Under Virginia law, service of process on a foreign defendant's wholly-owned subsidiary is not sufficient to effect service on the foreign parent so long as the parent and the subsidiary maintain separate corporate identities. Davies v. Jobs & Adverts Online, Gmbh, 94 F.Supp.2d 719, 722-23 (E.D. Va. 2000); Fleming v. Yamaha Corp., USA, 774 F.Supp. 992, 994 (W.D. Va. 1991) (citing Cannon Manufacturing Co. v. Cudahy Packing Co., 267 U.S. 333, 335-36 (1925)). Thus, the question is whether Toyota Motor Sales and TMC are considered separate corporate entities. If they are separate, then Sanyal has not properly effected service on TMC.

The parties have not produced any evidence on this point. At oral argument, TMC's counsel stated that TMC did have an ownership interest in Toyota Motor Sales. According to filings with the Securities and Exchange Commission ("SEC"), Toyota Motor Sales is a wholly-owned subsidiary of TMC. Toyota Motor Corp., Annual Report Form 20-F, https://www.sec.gov/Archives/edgar/data/1094517/XXXXXXXXXXXXXXXX 00/d678020d20f.htm#toc.[3] Without anything further, the Court cannot discern whether the corporations are, in fact, separate.

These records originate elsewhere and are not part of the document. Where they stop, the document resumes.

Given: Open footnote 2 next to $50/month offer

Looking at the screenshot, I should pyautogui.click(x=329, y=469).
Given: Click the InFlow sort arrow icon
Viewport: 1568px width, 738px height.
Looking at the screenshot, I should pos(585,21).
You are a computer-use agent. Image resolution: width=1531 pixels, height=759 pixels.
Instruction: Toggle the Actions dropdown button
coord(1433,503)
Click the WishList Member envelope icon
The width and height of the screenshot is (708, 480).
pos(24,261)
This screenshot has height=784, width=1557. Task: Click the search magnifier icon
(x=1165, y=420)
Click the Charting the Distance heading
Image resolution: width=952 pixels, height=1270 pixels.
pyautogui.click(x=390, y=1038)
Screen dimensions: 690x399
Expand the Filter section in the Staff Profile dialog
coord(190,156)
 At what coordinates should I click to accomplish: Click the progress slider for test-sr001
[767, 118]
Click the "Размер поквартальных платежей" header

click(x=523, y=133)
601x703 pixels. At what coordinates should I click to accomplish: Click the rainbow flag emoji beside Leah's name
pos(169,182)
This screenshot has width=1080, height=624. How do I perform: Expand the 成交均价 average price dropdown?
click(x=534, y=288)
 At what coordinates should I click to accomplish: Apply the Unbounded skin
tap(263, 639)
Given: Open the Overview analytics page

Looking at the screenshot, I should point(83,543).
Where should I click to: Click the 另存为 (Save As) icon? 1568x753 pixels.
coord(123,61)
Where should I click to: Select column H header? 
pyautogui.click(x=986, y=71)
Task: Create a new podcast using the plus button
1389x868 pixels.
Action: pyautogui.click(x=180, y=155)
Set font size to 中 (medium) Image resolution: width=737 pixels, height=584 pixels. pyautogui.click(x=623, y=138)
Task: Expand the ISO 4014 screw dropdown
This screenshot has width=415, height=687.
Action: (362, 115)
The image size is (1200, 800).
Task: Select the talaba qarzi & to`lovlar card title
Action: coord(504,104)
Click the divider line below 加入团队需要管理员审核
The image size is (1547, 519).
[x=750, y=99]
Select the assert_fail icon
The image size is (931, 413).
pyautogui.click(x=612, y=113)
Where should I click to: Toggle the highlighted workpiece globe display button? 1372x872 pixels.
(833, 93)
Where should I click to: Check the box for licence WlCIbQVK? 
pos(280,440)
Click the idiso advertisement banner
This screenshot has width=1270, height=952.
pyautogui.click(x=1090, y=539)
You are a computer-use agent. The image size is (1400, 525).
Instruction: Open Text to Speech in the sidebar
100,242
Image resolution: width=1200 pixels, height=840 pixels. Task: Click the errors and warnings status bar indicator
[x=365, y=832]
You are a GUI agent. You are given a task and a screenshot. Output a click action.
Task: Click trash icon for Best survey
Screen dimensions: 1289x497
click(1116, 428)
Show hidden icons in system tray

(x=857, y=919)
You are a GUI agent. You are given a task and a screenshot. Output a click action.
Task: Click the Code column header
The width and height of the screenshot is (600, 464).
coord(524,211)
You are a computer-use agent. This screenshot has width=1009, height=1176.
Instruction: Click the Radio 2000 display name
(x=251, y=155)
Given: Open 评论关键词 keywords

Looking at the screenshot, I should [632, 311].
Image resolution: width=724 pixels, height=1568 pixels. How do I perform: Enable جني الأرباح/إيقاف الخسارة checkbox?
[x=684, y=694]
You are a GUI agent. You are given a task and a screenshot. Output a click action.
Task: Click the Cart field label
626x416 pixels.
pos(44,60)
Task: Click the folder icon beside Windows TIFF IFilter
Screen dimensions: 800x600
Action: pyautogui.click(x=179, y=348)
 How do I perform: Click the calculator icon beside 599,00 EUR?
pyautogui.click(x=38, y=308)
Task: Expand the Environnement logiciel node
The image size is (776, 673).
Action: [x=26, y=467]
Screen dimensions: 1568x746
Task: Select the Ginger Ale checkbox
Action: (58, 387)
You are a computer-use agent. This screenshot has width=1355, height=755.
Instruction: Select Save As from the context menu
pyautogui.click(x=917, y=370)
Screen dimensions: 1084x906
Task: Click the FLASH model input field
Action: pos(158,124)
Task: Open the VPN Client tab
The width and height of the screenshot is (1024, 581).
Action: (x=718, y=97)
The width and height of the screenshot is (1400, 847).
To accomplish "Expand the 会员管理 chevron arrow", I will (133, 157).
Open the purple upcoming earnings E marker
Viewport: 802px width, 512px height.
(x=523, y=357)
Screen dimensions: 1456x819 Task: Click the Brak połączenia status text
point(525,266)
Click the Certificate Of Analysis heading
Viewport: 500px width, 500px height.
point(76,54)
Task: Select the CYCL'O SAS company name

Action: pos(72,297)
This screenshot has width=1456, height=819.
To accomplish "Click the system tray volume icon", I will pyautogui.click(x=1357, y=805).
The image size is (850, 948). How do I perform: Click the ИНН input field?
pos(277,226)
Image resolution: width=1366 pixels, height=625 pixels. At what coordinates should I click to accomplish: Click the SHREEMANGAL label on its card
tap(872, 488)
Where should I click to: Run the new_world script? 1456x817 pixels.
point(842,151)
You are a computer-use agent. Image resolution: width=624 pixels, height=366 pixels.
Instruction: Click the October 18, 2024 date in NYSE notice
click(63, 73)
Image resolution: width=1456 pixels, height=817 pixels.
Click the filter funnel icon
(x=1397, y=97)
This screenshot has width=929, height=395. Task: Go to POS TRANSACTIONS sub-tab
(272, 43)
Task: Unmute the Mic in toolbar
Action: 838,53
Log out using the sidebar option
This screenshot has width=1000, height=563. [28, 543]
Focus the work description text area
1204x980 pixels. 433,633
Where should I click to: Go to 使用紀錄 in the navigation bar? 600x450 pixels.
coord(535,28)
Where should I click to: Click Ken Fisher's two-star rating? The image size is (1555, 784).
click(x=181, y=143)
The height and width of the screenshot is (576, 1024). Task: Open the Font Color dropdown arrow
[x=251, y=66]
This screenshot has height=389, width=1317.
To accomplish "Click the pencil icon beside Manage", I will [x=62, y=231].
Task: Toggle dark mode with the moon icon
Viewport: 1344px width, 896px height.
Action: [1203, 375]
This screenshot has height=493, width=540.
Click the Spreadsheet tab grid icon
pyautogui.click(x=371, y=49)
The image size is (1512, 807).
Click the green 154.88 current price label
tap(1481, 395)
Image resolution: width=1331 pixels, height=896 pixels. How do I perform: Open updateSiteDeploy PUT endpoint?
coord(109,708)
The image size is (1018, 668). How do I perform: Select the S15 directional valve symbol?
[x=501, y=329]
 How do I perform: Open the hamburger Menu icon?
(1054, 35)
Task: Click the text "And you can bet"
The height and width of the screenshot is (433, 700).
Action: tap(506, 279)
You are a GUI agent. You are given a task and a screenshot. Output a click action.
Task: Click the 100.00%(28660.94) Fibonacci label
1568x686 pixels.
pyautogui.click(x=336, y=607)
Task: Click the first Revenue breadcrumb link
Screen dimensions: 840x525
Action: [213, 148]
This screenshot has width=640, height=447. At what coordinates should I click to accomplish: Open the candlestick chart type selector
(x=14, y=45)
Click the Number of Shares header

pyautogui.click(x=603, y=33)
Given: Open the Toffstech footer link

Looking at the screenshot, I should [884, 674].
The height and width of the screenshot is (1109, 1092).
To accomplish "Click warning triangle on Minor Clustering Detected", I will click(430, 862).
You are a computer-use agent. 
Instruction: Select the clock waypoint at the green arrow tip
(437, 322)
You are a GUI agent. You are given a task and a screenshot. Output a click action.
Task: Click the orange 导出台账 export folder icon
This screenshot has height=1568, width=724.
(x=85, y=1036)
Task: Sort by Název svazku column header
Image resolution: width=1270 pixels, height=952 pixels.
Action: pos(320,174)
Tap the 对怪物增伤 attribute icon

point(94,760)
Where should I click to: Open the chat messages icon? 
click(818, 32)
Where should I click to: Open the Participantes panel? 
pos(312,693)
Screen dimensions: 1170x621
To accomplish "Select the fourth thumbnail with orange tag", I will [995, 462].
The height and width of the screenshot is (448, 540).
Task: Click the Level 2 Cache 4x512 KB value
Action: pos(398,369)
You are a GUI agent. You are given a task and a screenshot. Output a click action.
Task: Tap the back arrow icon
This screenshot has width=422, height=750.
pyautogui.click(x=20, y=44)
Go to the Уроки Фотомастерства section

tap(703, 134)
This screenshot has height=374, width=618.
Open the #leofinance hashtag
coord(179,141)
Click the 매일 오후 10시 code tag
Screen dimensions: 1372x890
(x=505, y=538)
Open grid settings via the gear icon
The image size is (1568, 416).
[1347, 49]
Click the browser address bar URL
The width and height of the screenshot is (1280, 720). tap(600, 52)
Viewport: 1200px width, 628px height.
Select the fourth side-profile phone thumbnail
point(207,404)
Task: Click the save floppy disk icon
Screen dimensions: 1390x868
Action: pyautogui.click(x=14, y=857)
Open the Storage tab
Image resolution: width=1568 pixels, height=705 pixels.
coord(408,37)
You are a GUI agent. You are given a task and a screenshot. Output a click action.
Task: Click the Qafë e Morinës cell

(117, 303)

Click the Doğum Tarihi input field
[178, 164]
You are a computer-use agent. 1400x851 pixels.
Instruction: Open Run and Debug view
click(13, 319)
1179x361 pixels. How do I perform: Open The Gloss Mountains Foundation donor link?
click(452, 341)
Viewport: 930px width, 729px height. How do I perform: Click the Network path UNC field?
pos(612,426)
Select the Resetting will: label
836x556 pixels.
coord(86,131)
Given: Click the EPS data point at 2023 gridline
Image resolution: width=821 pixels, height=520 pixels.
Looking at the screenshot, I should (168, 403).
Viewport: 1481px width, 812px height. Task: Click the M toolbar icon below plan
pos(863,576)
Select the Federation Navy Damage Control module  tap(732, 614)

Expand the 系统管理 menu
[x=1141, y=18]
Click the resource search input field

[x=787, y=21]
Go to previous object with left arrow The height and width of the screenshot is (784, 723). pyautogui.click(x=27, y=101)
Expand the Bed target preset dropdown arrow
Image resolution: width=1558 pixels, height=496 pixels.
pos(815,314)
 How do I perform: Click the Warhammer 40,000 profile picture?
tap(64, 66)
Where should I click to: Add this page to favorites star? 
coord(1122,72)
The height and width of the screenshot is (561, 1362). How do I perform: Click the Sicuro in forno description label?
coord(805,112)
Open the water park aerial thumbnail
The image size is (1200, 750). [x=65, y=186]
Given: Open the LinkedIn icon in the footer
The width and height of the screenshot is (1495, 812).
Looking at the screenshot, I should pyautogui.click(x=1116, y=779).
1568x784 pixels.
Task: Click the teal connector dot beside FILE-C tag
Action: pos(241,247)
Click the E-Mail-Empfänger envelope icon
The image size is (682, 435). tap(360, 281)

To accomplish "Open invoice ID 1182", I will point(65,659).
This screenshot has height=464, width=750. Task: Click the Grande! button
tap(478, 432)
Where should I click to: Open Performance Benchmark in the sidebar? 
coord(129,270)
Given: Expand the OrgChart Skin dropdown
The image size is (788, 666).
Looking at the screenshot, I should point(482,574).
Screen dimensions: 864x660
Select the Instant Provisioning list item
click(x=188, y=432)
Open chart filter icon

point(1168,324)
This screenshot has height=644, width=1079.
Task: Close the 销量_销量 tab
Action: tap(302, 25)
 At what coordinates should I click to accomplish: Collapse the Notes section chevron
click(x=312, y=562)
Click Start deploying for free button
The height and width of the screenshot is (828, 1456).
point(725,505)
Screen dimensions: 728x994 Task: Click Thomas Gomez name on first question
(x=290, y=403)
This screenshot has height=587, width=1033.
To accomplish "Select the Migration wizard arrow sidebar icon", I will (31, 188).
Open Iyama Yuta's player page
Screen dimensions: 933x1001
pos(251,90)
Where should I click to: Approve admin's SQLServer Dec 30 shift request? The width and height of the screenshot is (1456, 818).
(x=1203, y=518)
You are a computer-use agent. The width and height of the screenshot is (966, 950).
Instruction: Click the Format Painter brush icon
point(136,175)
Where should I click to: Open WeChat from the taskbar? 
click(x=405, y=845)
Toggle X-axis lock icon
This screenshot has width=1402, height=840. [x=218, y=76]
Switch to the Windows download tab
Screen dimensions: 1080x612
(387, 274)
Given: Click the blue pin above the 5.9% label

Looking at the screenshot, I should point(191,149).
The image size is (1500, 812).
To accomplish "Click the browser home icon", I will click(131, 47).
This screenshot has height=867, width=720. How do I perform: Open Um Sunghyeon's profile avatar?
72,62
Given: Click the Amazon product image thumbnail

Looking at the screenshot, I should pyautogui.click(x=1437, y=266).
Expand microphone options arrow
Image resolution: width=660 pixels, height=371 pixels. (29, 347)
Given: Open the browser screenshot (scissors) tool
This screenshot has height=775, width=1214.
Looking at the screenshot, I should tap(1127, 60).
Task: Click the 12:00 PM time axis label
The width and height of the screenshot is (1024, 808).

Therefore, out of an abundance of caution, the Court will grant Defendant's Motion to Quash Service and direct Sanyal to reserve TMC in accordance with the Hague Convention. See Hague Form, Civil Forms, United States District Court Eastern District of Virginia, http://www.vaed.uscourts.gov/formsandfees/civil.htm; Hague Conference on Private International Law, Authorities.http://www.hcch.net/index_en.php?act=authorities.det ails&aid=261. Sanyal is advised that he has sixty days from the entry of this Memorandum Opinion and corresponding Order in which to effectuate service properly. See Davies, 94 F.Supp.2d at 721. Should he fail to do so, his case against TMC will be dismissed.

IV. Conclusion

For the foregoing reasons, the Court will grant TMC's Motion to Quash. An appropriate order will issue.